(LISTED RECORDS Opens)

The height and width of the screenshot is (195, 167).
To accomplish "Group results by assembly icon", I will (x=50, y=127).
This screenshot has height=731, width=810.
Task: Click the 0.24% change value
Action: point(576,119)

(LISTED RECORDS Closes)

## PROBLEM DETAILS
Please retype the data, matching it exactly.

## ANSWER BOX
The height and width of the screenshot is (195, 167).
To accomplish "Group results by assembly icon", I will (x=50, y=127).
This screenshot has height=731, width=810.
Task: Click the 0.24% change value
Action: point(576,119)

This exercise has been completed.